# Alcohol Related Songs



## djrockinsteve (May 7, 2010)

I was just doing some research for some music and I came across a huge list of "Alcohol" related songs. Remember or know some of these fun ones........

Alcohol-Brad Paisley, American Pie-Don McLean, Beer Barrel Polka-Andrews Sisters and others, Beer Run, & Two Pina Coladas-Garth Brooks, Chug-a-lug-Roger Miller, Daddy's Drinking Up Our Christmas-Commander Cody,

Elderberry Wine-Elton John, Escape, the Pina Colada Song-Rupert Holmes, Hey Bartender-Blues Brothers, Honky Tonk Women-Rolling Stones, Kisses Sweeter Than Wine-Jimmie Rogers,

Margaritaville-Jimmy Buffet, Mountain Dew-Clancey Brothers, One Bourbon, One Scotch and One Beer-Geo. Thorogood, Red Red Wine-Neil Diamond and UB40's version, Tequila-Champs, Tubthumping-Chumbawamba,

Whiskey Girl-Toby Keith, Why Don't We Get Drunk-Jimmy Buffett, and the classic...Yo Ho And A Bottle of Rum.
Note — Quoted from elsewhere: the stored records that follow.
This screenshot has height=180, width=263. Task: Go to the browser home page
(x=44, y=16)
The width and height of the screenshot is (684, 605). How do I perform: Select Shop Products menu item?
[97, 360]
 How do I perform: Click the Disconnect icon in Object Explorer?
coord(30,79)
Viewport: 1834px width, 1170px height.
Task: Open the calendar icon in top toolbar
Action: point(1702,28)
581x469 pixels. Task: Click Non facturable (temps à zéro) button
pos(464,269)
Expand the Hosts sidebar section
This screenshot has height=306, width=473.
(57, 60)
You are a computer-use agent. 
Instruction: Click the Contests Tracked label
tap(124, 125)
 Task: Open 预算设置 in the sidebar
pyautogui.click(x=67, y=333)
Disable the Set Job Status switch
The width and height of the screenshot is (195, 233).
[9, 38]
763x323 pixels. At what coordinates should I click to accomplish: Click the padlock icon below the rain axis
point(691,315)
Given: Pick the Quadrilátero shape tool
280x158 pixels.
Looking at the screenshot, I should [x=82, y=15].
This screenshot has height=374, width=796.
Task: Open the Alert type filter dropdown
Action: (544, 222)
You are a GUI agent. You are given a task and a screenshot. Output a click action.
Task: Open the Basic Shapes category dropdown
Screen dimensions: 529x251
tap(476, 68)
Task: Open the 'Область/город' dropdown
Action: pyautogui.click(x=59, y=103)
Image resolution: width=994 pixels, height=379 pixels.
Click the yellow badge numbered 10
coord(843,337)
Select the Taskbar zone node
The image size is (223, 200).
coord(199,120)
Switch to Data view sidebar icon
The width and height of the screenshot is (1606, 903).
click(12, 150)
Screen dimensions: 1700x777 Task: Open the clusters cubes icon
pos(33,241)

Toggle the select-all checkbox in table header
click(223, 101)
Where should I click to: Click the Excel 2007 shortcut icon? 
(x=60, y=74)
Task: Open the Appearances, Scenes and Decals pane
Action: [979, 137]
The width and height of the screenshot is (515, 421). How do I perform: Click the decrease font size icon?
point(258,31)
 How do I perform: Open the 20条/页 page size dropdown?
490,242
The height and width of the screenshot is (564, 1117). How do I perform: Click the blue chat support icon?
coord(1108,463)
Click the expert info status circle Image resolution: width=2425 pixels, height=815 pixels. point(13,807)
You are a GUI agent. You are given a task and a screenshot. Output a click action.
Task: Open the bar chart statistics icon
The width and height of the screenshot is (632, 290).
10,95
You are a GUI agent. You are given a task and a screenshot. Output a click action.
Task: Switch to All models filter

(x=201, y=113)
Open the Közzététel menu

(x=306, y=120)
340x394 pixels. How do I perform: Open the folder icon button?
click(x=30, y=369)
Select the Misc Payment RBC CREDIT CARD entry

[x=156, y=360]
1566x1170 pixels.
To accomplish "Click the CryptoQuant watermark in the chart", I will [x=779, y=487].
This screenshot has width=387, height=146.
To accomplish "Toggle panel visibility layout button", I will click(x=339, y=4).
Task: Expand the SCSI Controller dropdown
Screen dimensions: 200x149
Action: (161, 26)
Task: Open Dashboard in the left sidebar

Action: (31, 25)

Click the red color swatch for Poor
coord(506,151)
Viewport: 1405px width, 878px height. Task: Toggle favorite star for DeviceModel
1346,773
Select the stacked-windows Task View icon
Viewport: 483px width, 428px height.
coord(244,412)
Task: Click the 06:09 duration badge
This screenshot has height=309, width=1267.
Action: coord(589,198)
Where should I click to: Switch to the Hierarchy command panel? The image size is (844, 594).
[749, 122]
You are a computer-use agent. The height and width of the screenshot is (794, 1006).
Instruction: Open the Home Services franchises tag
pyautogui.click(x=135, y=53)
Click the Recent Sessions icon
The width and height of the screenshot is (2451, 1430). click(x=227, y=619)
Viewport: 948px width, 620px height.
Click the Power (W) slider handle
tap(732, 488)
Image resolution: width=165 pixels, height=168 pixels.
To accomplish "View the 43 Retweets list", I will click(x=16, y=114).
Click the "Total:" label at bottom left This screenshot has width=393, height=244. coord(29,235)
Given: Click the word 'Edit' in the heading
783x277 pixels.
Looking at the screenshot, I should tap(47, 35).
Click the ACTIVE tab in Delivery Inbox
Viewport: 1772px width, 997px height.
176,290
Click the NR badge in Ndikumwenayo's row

There are hundreds if not thousands that relate to alcohol. Must be good material for writing.

Hey Wade maybe we could get background music added to the site. Ha Ha Ha


----------



## Daisy317 (May 7, 2010)

I have a few of those songs set as ring tones for certain people...

When I hear brad singing aaaAAAAlcohooool... I know who's calling... lol


----------



## Guasti (May 7, 2010)

I'm Going to Hire a Wino-David Frizell


----------



## WhineMaker (May 7, 2010)

Then you've got all the Irish drinking songs... Never really thought about how many songs there are about alcohol!


----------



## UglyBhamGuy (May 7, 2010)

I was just doing this the other day. And came up with these off the top of my head, before my hand started hurting from writing them down, LOL.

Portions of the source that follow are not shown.